*TASK MATERIAL*.
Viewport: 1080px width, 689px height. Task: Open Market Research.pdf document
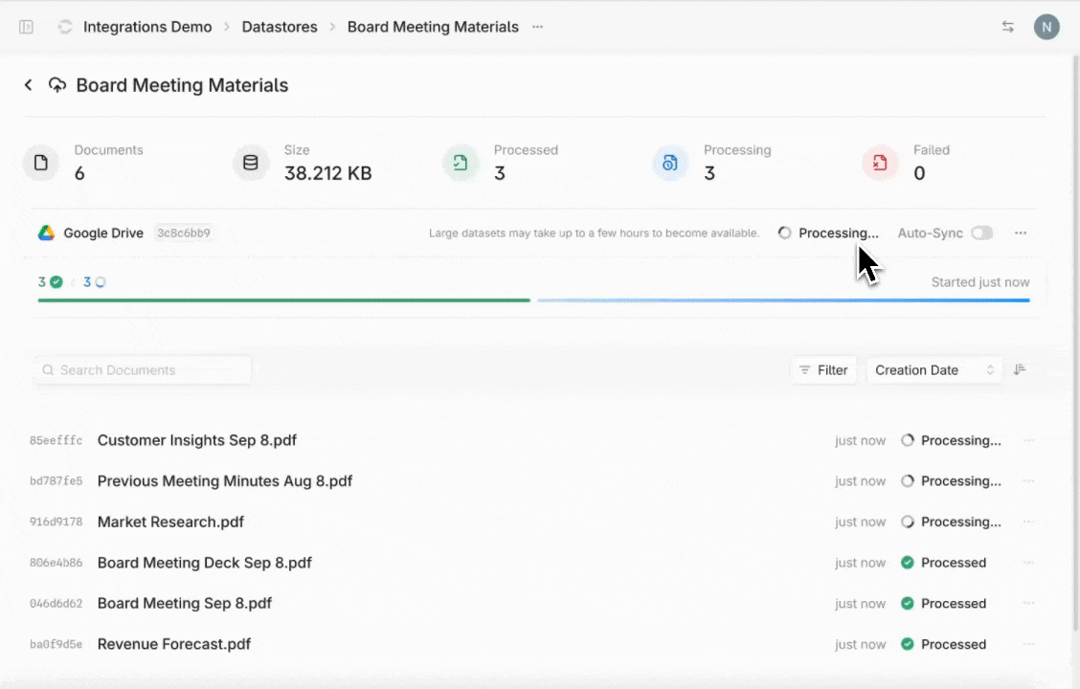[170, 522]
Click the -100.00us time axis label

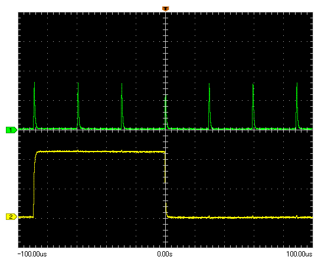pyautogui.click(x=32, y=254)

--

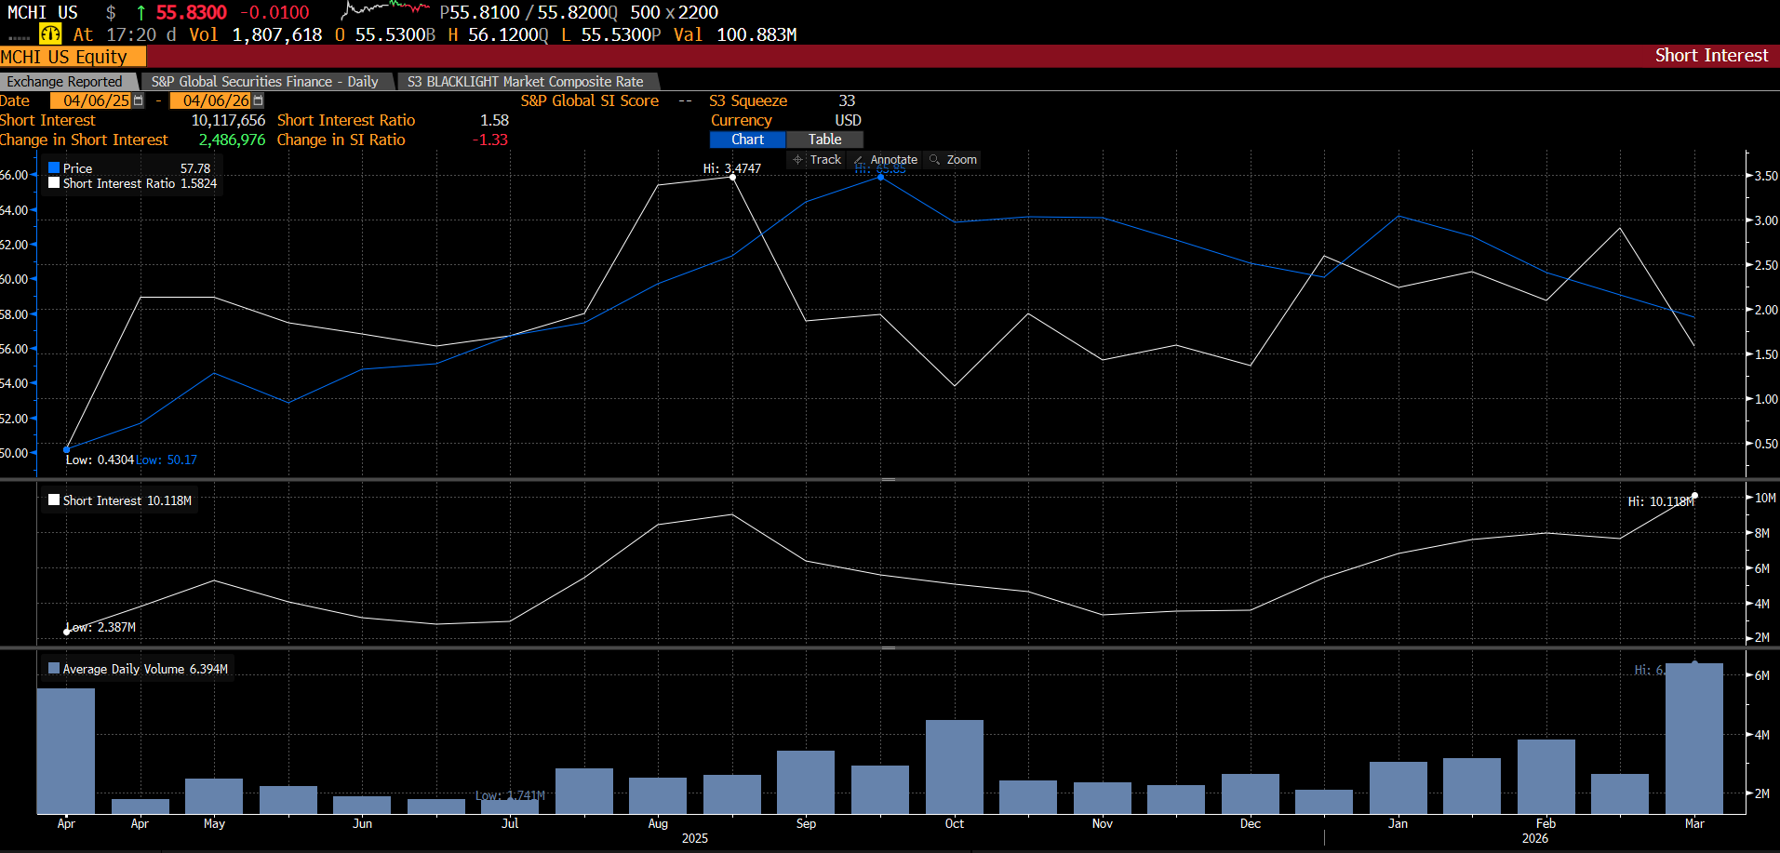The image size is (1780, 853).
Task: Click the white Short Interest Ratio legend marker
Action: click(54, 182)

* * *

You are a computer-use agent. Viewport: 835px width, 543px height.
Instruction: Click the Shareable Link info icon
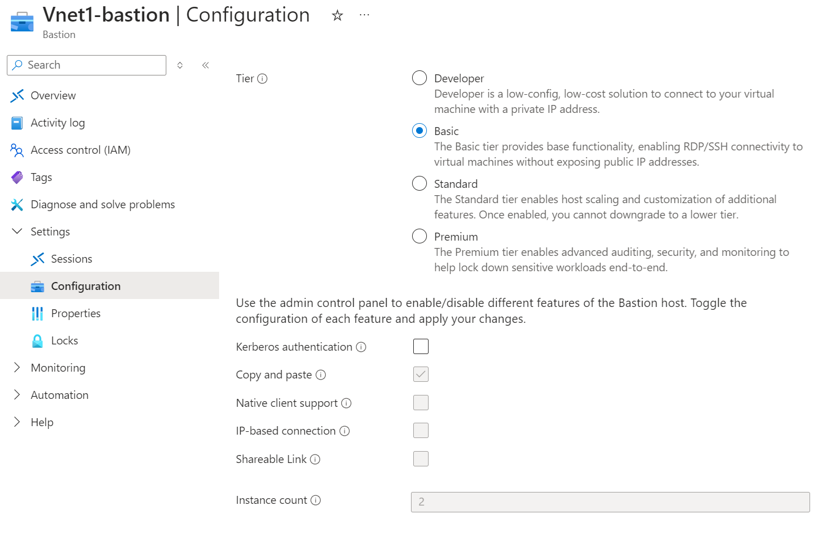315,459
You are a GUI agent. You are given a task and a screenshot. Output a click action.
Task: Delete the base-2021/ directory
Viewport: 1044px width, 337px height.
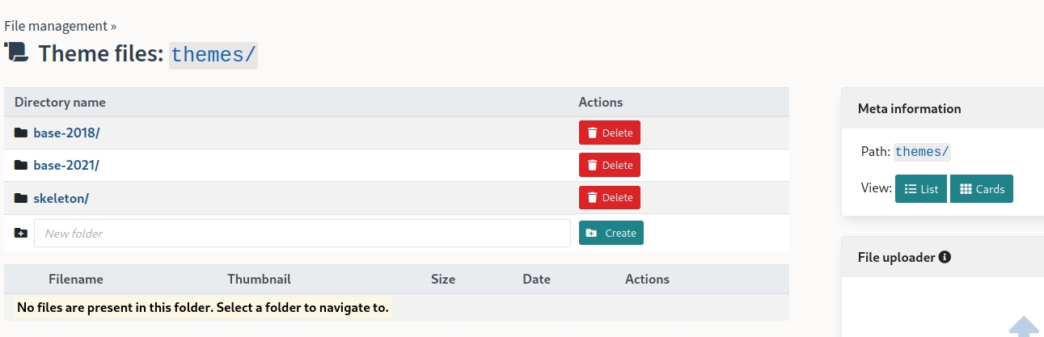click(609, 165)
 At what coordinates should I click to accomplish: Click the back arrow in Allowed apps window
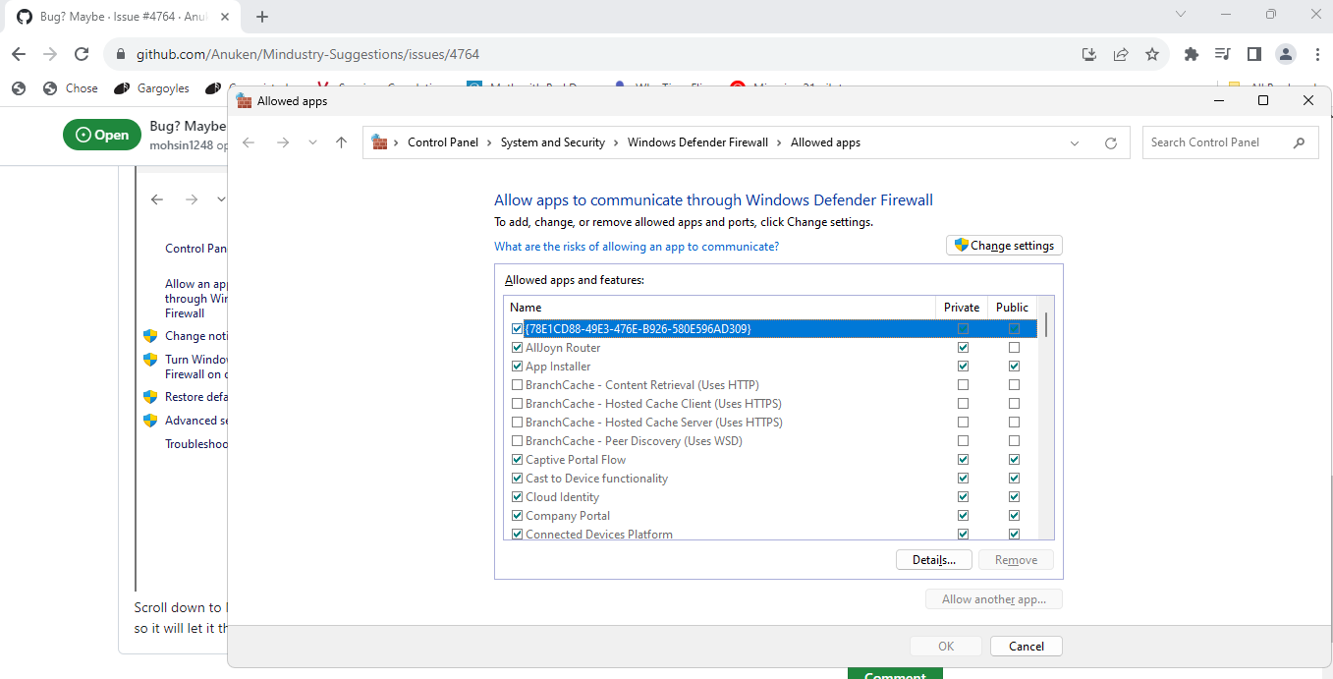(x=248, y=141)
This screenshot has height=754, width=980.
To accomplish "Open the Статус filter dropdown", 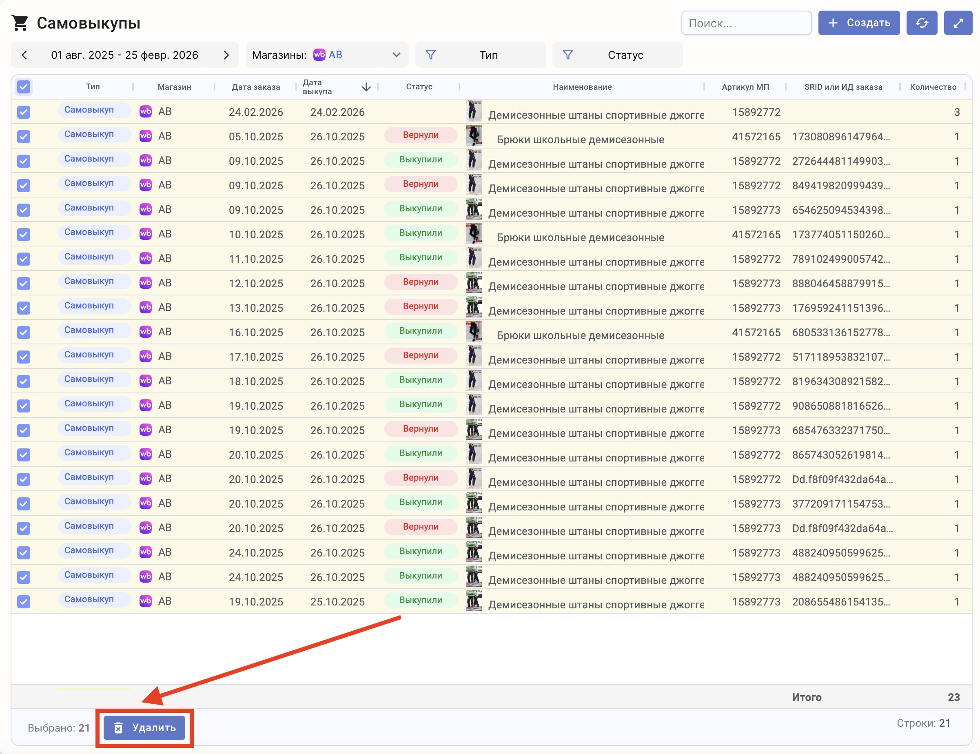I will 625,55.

*PROBLEM STATEMENT*. Copy the items between the lines holding "Viewport: 1080px width, 689px" and "pyautogui.click(x=32, y=254)", inclusive, renaming "document" to "file" and keeping everything else the same. Leave the pictures out.

*IN RESPONSE*.
Viewport: 1080px width, 689px height. Task: Open Market Research.pdf file
[170, 522]
Click the -100.00us time axis label

pyautogui.click(x=32, y=254)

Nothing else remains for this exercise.